(Instructions to follow) Change each "How do I perform:" in the listing below to "How would I do this:" and give the whole listing back with nothing else altered.

━━━━━━━━━━━━━━━━

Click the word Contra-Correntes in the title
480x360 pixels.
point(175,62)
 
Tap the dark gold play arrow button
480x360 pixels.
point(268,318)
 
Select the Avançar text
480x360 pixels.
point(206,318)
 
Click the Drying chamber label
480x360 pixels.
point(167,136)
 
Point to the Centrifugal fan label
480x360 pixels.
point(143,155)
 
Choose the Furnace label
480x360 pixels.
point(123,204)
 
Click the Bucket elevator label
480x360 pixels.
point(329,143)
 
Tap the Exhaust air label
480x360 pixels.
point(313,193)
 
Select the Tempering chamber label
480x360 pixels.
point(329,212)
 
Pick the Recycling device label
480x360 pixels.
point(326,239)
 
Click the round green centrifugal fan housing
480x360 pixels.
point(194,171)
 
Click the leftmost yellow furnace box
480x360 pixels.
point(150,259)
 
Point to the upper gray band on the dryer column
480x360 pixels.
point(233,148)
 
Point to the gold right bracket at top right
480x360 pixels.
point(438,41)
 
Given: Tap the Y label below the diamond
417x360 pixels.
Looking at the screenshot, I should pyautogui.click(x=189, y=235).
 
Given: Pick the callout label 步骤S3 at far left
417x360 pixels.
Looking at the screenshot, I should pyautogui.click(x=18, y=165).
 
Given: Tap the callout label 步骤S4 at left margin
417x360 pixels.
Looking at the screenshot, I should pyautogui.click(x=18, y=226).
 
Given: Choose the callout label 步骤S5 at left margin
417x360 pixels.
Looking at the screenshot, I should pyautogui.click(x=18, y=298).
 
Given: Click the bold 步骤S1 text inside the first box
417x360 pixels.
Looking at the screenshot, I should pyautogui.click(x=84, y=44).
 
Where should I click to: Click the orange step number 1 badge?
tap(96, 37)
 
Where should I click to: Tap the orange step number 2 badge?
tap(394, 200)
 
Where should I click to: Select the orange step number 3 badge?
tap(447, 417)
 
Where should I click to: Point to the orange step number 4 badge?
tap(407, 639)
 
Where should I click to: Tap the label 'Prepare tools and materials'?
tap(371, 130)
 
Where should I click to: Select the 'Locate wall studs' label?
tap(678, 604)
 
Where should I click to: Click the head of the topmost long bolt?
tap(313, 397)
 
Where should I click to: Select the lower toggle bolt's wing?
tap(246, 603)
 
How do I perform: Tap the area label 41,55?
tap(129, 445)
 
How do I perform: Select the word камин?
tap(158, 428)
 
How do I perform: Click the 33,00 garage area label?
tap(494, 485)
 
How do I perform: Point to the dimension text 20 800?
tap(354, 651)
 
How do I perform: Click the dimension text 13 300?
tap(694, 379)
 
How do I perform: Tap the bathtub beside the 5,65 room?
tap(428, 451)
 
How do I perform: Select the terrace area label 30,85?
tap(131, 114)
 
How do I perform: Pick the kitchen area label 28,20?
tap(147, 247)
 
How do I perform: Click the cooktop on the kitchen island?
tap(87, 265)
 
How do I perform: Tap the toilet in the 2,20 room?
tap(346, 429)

━━━━━━━━━━━━━━━━

(Task answer)
Click the word Contra-Correntes in the title
480x360 pixels.
point(175,62)
 
Tap the dark gold play arrow button
480x360 pixels.
point(268,318)
 
Select the Avançar text
480x360 pixels.
point(206,318)
 
Click the Drying chamber label
480x360 pixels.
point(167,136)
 
Point to the Centrifugal fan label
480x360 pixels.
point(143,155)
 
Choose the Furnace label
480x360 pixels.
point(123,204)
 
Click the Bucket elevator label
480x360 pixels.
point(329,143)
 
Tap the Exhaust air label
480x360 pixels.
point(313,193)
 
Select the Tempering chamber label
480x360 pixels.
point(329,212)
 
Pick the Recycling device label
480x360 pixels.
point(326,239)
 
Click the round green centrifugal fan housing
480x360 pixels.
point(194,171)
 
Click the leftmost yellow furnace box
480x360 pixels.
point(150,259)
 
Point to the upper gray band on the dryer column
480x360 pixels.
point(233,148)
 
Point to the gold right bracket at top right
480x360 pixels.
point(438,41)
 
Given: Tap the Y label below the diamond
417x360 pixels.
Looking at the screenshot, I should pyautogui.click(x=189, y=235).
 
Given: Pick the callout label 步骤S3 at far left
417x360 pixels.
Looking at the screenshot, I should pyautogui.click(x=18, y=165).
 
Given: Tap the callout label 步骤S4 at left margin
417x360 pixels.
Looking at the screenshot, I should pyautogui.click(x=18, y=226).
 
Given: Choose the callout label 步骤S5 at left margin
417x360 pixels.
Looking at the screenshot, I should pyautogui.click(x=18, y=298).
 
Given: Click the bold 步骤S1 text inside the first box
417x360 pixels.
Looking at the screenshot, I should pyautogui.click(x=84, y=44).
 
Where should I click to: Click the orange step number 1 badge?
tap(96, 37)
 
Where should I click to: Tap the orange step number 2 badge?
tap(394, 200)
 
Where should I click to: Select the orange step number 3 badge?
tap(447, 417)
 
Where should I click to: Point to the orange step number 4 badge?
tap(407, 639)
 
Where should I click to: Tap the label 'Prepare tools and materials'?
tap(371, 130)
 
Where should I click to: Select the 'Locate wall studs' label?
tap(678, 604)
 
Where should I click to: Click the head of the topmost long bolt?
tap(313, 397)
 
Where should I click to: Select the lower toggle bolt's wing?
tap(246, 603)
 
How would I do this: Tap the area label 41,55?
tap(129, 445)
 
How would I do this: Select the word камин?
tap(158, 428)
 
How would I do this: Click the 33,00 garage area label?
tap(494, 485)
 
How would I do this: Point to the dimension text 20 800?
tap(354, 651)
 
How would I do this: Click the dimension text 13 300?
tap(694, 379)
 
How would I do this: Tap the bathtub beside the 5,65 room?
tap(428, 451)
 
How would I do this: Select the terrace area label 30,85?
tap(131, 114)
 
How would I do this: Pick the kitchen area label 28,20?
tap(147, 247)
 
How would I do this: Click the cooktop on the kitchen island?
tap(87, 265)
 
How would I do this: Tap the toilet in the 2,20 room?
tap(346, 429)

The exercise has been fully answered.